What is wrong? Explain to me which specific part of what I wrote is wrong? Because what I wrote is that it CAN favour bad chins etc., an what you seem to have given is a list of examples of fighters where the system DOES work. But surely you see that doesn't allow the system? What, that I wrote, is "WRONG!"?
This content is protected That is what's wrong ^^^ Example few took rounds from Liston, Lewis, or Wlad Klitschko. They were punchers and IMO far harder to outbox in comparison to Joe Louis. While each of the above punchers fought their share of smaller guys, how come, Lewis, Klitschko, and Liston seldom round to their smaller guy, but Joe Louis had all sorts of problems, often needed a comeback KO to win?
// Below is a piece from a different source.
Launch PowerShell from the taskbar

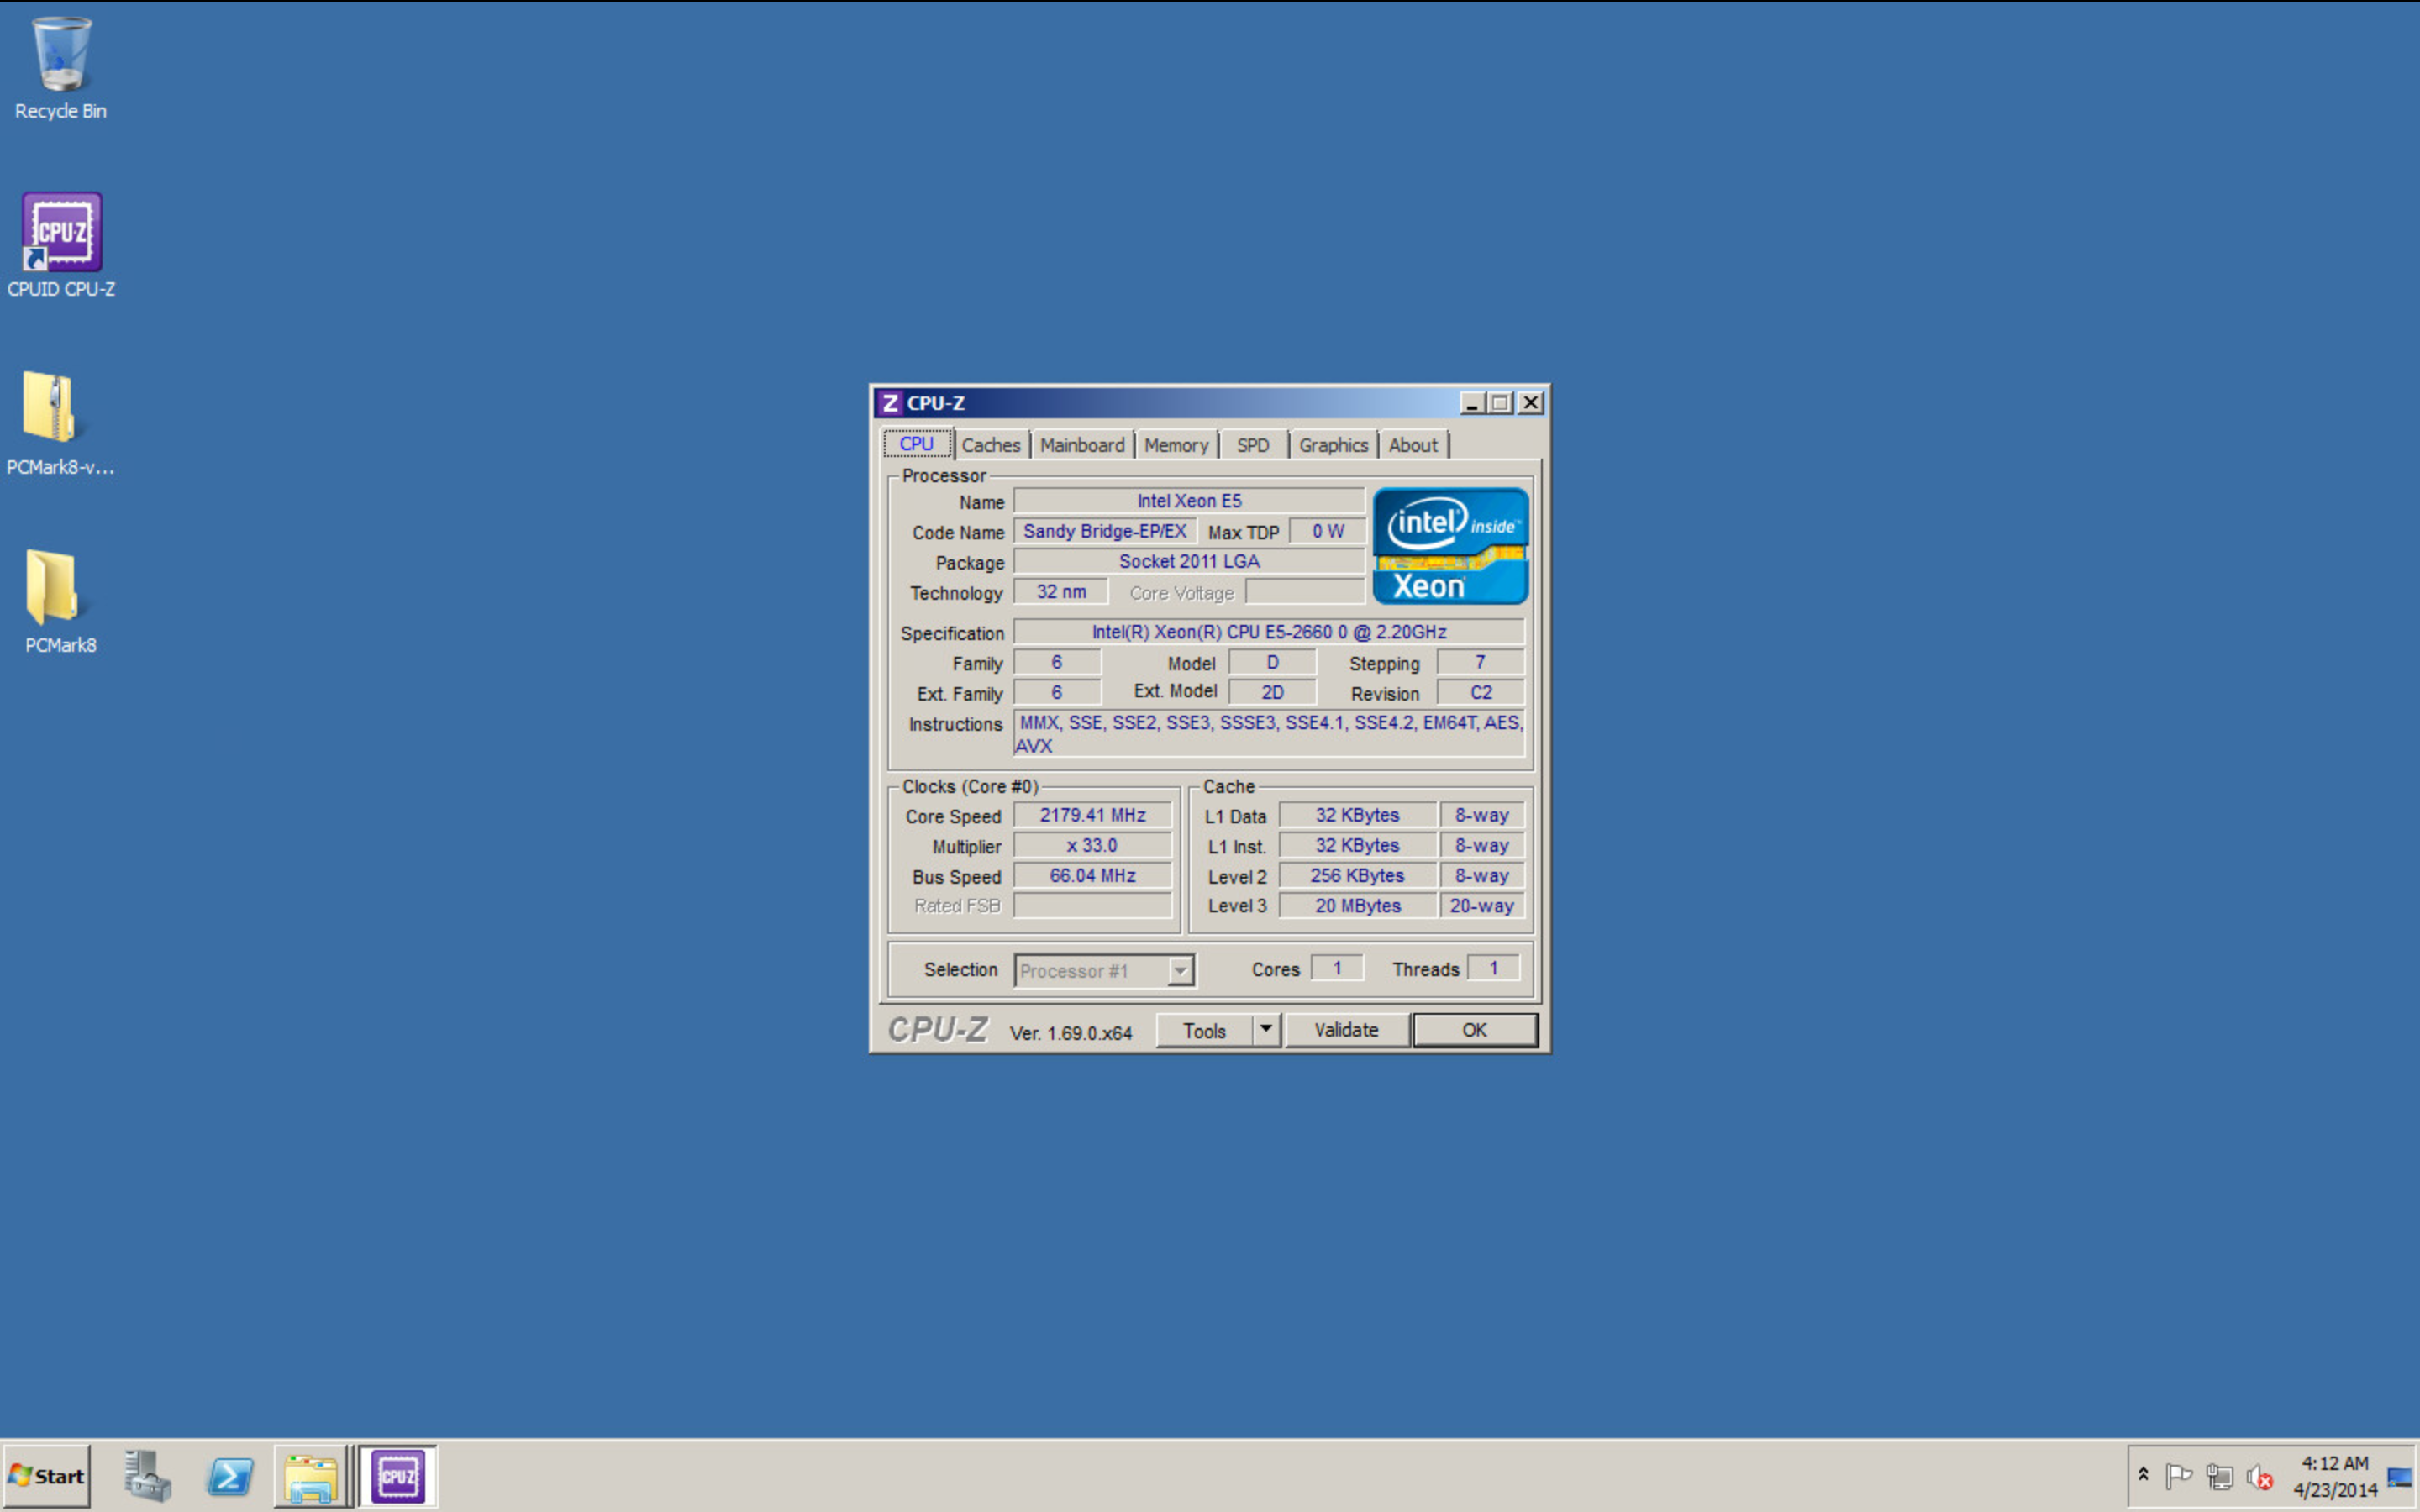click(x=229, y=1476)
Other times he didn't look good or was floored. Please answer that question as to why Louis could not win the majority of the rounds vs. the best boxers he fought, but the other punchers who you think this type of viewing is rigged against did??? We'll see if a debate can emerge. Before you point out the obvious, I want to say that the weight disparity between Louis and Conn is in most cases greater than the majority of Lewis, Liston and Wald opponents.
Come on Suzie, Holmes won the majority of the rounds vs. the best boxer he fought including Witherspoon and Norton. Berbick and Ali were good boxers too. Holmes swept Berbick 15-0 on one card and took it easy on an older Ali dominating him 9-0. In terms of winning rounds, Holmes towers above Louis. He was longer, better on defense, had a better guard and much faster feet. All givens not even worth debating. Quicker hands in my opinion as well, and had the ability to hit his guy when the opponent was moving, something Louis struggled with.
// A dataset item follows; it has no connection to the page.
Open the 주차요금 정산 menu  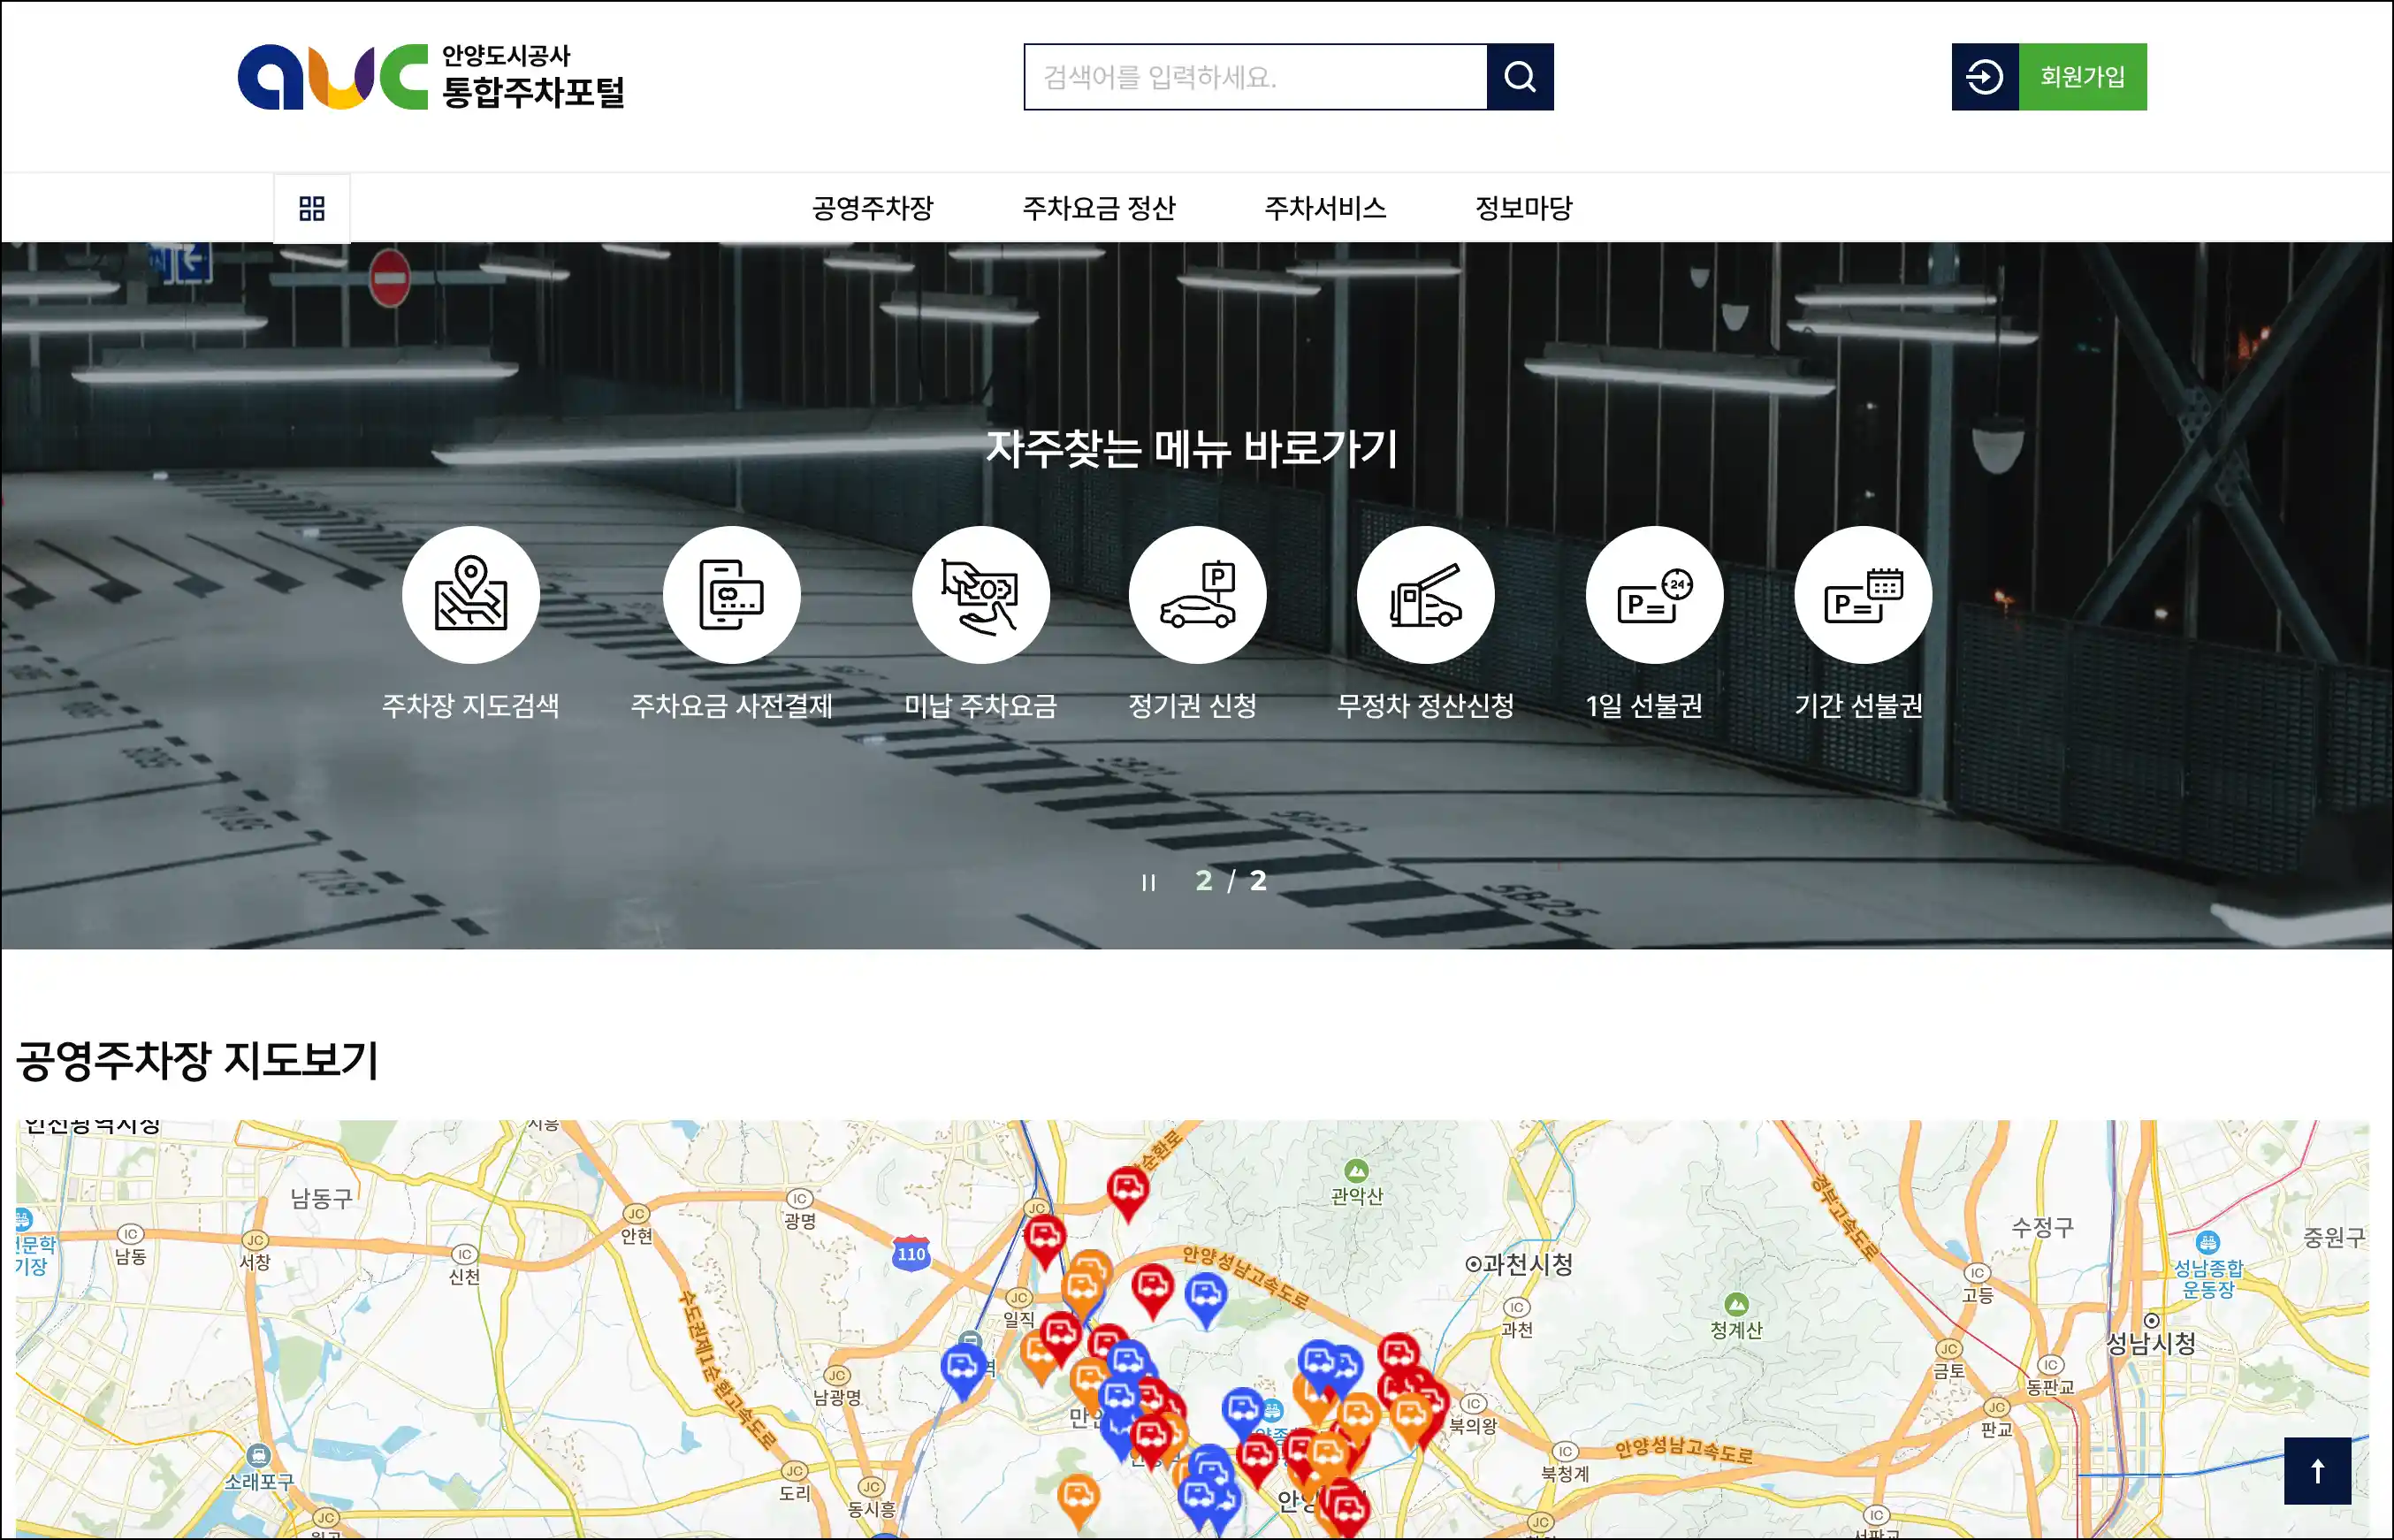coord(1098,208)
Louis had 15 pounds over Conn. Wlad had - 16 lbs over Povetkin. 30 lbs over Haye 15 lbs over Jennings 19 lbs over Sultan 16 lbs over Chagaev 28 lbs over Chris Byrd You can see here that the weight disparity between Wlad had the best opponents he fought was in most cases bigger than the weight disparity between Joe and Conn. Also remember that Byrd was 210 lbs and had never seen footage on 244 lbs Vitali when he beat him off the back of 1 weeks preparation. And least Louis knocked Conn out and more importantly didn't avoid a rematch in which he knocked him out again.